[Stored data entries]
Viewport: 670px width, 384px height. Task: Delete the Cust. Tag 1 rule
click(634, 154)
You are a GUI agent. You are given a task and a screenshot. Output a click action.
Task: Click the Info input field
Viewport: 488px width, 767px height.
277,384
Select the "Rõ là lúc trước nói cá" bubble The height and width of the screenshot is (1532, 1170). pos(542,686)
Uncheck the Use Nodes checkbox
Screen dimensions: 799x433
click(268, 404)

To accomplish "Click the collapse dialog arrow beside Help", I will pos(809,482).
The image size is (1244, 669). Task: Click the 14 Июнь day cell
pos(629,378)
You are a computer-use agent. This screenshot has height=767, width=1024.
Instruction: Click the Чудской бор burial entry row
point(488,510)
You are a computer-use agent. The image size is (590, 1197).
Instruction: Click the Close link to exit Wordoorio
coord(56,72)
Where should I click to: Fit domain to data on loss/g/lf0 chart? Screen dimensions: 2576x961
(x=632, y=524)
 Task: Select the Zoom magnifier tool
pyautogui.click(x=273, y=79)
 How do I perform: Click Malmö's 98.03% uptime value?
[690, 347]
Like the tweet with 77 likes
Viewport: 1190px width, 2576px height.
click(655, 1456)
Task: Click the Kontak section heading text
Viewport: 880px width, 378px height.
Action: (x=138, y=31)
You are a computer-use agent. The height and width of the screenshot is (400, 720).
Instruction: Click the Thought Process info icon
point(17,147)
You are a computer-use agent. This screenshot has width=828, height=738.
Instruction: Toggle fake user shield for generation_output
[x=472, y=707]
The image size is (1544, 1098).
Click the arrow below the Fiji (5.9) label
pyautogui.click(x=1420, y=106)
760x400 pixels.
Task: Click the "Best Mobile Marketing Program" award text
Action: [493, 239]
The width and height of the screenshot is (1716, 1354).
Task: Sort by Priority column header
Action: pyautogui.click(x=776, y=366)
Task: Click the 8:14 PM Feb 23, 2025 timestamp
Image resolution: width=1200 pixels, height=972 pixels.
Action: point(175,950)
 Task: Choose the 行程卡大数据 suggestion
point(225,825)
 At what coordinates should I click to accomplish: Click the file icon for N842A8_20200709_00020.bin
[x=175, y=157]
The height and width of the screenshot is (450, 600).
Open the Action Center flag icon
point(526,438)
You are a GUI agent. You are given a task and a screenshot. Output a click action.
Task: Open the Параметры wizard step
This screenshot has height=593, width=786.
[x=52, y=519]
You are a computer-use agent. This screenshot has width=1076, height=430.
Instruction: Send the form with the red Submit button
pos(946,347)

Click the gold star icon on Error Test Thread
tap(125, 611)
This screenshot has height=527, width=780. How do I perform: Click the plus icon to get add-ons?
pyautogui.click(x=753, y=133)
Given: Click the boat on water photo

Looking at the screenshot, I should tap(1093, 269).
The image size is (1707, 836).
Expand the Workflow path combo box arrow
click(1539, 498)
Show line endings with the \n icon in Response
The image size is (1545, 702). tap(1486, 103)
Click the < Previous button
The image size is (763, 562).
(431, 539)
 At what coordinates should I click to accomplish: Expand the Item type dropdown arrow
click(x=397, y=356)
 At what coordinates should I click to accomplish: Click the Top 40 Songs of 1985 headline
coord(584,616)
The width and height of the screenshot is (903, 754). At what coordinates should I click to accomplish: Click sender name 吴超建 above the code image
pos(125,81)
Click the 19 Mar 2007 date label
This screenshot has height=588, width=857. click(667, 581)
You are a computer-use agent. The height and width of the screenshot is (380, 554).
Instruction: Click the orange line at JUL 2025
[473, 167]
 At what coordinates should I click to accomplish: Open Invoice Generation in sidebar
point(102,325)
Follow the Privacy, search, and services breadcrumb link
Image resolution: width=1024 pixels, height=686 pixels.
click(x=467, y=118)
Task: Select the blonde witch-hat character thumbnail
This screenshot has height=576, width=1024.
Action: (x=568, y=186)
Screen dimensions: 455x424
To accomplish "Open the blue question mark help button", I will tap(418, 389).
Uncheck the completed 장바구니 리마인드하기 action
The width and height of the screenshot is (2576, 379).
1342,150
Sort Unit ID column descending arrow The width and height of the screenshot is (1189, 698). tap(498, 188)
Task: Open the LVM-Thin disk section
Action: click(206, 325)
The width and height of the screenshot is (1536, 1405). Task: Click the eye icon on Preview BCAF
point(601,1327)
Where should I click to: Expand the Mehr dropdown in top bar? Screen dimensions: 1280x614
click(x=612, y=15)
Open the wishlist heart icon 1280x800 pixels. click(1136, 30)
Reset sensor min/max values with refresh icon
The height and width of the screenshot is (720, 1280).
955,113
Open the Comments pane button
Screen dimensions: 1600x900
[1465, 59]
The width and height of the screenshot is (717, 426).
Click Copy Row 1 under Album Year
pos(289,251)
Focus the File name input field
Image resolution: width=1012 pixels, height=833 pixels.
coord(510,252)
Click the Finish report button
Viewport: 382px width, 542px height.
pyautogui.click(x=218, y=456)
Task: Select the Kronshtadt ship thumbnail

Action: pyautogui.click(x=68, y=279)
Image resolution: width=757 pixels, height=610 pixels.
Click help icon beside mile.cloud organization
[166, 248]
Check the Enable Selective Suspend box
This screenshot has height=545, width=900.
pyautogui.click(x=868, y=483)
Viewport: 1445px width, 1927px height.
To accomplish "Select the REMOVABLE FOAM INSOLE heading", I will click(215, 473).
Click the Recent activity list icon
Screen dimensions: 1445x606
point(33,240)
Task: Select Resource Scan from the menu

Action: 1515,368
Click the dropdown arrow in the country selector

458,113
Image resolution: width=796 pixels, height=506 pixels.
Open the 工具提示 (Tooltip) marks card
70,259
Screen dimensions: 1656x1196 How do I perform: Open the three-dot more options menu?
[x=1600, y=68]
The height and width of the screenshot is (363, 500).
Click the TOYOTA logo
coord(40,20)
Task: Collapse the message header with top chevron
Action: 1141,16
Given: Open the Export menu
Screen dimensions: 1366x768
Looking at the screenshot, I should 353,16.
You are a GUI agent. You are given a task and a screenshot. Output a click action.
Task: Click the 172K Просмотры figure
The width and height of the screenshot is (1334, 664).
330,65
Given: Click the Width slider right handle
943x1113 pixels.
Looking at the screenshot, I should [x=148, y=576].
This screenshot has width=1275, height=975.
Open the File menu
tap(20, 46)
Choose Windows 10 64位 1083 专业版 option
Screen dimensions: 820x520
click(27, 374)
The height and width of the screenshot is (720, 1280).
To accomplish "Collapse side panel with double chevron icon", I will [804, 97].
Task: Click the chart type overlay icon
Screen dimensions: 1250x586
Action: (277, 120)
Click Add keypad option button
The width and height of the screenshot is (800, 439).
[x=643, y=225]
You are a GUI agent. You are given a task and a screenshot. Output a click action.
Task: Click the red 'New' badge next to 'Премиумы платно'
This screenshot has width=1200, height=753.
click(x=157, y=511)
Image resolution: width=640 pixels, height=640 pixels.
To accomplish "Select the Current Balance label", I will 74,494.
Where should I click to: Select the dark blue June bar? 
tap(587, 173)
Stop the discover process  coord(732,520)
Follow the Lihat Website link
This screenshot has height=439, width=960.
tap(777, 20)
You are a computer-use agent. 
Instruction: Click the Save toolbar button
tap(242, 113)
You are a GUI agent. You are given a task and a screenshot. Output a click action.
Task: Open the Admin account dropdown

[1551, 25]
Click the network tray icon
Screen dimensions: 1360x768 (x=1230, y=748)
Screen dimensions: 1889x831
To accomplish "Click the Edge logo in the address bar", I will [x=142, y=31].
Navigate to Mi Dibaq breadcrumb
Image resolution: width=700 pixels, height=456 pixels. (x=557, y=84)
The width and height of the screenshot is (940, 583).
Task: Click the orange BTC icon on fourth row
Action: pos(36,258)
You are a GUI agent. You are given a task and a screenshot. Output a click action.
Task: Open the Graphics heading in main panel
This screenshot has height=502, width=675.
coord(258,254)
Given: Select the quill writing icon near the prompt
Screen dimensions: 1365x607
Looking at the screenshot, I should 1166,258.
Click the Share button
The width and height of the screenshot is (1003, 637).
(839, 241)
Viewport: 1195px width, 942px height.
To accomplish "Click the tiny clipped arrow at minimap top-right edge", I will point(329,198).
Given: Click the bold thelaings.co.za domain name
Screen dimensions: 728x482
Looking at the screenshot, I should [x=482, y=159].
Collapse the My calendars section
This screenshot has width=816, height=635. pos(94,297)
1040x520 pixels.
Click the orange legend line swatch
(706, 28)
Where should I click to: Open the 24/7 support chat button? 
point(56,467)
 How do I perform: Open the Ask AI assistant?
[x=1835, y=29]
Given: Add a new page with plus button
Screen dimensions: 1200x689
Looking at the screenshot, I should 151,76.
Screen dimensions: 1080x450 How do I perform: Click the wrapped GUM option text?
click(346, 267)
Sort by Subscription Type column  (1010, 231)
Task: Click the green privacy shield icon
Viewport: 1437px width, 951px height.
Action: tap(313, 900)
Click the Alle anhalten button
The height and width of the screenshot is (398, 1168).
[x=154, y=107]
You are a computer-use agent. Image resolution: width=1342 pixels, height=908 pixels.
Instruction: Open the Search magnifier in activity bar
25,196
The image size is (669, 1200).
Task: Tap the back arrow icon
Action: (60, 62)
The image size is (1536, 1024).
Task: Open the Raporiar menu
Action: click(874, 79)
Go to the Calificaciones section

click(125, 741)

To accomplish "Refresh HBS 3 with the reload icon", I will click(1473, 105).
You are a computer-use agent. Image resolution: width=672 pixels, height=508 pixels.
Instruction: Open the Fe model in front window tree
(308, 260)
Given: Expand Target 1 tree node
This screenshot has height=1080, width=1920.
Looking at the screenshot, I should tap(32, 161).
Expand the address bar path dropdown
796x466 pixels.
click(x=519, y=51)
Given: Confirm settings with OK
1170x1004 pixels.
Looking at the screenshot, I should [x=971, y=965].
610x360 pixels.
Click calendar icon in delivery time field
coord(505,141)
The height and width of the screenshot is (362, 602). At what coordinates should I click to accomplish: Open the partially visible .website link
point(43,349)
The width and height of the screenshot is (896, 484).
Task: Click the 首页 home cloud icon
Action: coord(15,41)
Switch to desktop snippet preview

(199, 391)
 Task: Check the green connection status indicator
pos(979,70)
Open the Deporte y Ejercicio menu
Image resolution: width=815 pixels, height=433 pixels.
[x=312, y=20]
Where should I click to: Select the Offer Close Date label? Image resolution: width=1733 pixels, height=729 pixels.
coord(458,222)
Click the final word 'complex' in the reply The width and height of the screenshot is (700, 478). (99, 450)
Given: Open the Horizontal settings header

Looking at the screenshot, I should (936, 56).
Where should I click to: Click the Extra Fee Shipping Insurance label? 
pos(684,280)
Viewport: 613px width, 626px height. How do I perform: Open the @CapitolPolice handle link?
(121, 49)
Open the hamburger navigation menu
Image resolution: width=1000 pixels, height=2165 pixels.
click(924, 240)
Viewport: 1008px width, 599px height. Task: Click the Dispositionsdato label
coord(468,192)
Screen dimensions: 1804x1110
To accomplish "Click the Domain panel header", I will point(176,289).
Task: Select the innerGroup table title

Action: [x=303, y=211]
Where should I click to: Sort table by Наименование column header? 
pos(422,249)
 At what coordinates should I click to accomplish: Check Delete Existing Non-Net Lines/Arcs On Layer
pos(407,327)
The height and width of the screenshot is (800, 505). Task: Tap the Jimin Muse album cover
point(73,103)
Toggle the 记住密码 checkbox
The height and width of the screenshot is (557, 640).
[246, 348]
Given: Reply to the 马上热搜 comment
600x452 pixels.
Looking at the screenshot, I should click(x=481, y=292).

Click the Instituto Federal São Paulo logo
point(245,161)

ACTIVITY ::
Please reproduce, word for word, every line from the line with "600x452 pixels." to the final line above, including both ends.

SOLVED PROBLEM ::
600x452 pixels.
Looking at the screenshot, I should click(x=481, y=292).

Click the Instituto Federal São Paulo logo
point(245,161)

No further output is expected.